*** Opening Supplied passage ***

20. On whether the Petitioner was entitled to the reliefs sought, it was submitted that the Respondent failed to tender evidence in support of the Respondent’s case and therefore the Petitioner’s case remained unchallenged and that answers in cross examination could not lay a basis for the Respondent’s case and therefore the Petitioner’s claim was uncontroverted.

21. The Petitioner further submitted that a constitutional court is concerned to uphold or vindicate the constitutional rights contravened and where the person wronged suffered damage, the court should award him damages to vindicate the constitutional right and depending on the circumstances of the case. That a party whose constitutional rights were found to have been violated was entitled to a compensation of damages, the quantum of which was in the discretion of the court.

22. For the torture and unlawful incarceration, the Petitioner submitted that he was entitled to general damages for violation of his constitutional rights to the tune of KShs.6, 500,000/-. He relied on Harun Thungu Wakaba Vs The Attorney General Misc App No. 1411 of 2004andRhumba Kinuthia VS Attorney General H.C Misc. Application No. 1408 of 2004.

*** Closing Supplied passage ***

Exercise brief:
Decide whether each statement below agrees with the passage on the Petitioner's submissions. Answer yes or no for each one, and quote the words of the passage that settle it.
1. The Petitioner argued that the Respondent tendered no evidence to support its case.
2. The Petitioner maintained that the amount of damages for a violated constitutional right is fixed by law.
3. The Petitioner sought general damages of KShs.6,500,000/- for torture and unlawful incarceration.

*** Opening Recorded data ***

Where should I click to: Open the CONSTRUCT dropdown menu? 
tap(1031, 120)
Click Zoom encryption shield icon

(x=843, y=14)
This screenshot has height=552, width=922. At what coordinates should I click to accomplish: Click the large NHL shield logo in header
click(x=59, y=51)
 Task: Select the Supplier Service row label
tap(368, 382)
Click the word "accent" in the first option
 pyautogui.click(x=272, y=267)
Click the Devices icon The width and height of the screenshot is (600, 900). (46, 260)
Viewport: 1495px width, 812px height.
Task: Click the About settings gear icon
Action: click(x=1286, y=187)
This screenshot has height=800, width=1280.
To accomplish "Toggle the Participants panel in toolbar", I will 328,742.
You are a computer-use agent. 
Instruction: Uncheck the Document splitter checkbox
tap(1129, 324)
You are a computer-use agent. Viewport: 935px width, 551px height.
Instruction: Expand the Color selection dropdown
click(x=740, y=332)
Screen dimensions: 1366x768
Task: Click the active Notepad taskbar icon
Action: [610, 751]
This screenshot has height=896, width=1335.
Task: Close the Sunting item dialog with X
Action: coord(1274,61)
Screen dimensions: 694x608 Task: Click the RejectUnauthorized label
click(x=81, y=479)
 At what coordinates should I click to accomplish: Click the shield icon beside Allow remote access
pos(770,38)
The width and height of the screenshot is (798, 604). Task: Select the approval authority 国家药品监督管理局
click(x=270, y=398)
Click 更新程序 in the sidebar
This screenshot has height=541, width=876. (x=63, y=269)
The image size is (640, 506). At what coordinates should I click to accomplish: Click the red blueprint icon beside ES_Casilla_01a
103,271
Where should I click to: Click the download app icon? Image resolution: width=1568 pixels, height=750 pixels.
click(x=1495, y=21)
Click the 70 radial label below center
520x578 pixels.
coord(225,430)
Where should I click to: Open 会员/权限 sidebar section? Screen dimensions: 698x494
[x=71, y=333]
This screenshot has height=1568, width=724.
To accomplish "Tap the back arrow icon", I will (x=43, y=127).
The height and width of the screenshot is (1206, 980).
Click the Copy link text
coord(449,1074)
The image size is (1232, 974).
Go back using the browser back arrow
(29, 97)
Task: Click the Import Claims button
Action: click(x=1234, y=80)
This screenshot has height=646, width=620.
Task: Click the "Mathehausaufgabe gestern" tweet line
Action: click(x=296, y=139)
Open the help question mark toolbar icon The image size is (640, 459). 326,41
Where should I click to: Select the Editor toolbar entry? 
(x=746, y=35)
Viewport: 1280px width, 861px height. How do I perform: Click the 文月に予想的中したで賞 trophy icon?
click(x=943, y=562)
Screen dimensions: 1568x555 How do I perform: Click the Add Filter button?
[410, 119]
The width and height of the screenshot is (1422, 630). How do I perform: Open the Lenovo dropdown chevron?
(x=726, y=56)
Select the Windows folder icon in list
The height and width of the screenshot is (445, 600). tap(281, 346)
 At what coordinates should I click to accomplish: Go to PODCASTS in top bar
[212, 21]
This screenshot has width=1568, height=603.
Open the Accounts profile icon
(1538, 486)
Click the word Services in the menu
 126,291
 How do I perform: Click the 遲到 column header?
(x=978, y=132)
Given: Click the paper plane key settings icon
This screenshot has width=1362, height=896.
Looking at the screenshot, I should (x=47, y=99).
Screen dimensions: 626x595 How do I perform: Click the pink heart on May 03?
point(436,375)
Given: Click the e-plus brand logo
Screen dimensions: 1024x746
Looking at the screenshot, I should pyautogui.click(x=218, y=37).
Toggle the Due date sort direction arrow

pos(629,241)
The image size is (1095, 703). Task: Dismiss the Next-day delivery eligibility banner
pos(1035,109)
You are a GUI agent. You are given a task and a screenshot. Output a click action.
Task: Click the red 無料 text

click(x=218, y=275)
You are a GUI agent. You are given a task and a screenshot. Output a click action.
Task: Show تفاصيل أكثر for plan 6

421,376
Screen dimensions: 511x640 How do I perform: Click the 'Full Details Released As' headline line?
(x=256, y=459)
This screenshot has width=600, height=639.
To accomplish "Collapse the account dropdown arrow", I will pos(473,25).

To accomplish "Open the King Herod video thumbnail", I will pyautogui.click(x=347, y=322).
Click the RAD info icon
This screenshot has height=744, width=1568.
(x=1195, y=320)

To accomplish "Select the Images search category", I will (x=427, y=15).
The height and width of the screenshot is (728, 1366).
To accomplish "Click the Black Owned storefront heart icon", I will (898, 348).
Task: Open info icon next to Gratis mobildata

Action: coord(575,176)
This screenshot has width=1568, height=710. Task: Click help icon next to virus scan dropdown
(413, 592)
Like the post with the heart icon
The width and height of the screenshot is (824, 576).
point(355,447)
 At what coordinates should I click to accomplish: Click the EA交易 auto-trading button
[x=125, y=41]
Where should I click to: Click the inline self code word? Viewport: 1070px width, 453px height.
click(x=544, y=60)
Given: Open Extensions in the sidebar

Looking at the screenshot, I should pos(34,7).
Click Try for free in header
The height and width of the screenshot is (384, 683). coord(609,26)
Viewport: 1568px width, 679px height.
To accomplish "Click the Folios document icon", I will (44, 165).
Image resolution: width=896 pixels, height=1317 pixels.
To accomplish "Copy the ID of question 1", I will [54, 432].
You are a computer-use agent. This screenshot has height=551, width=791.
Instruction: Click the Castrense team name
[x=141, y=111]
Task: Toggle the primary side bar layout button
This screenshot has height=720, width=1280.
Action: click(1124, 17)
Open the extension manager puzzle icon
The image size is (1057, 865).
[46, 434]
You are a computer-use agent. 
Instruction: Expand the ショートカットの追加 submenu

*** Closing Recorded data ***

Your solution:
1. Yes: "the Respondent failed to tender evidence in support of the Respondent’s case"
2. No: "the quantum of which was in the discretion of the court"
3. Yes: "he was entitled to general damages for violation of his constitutional rights to the tune of KShs.6, 500,000/-"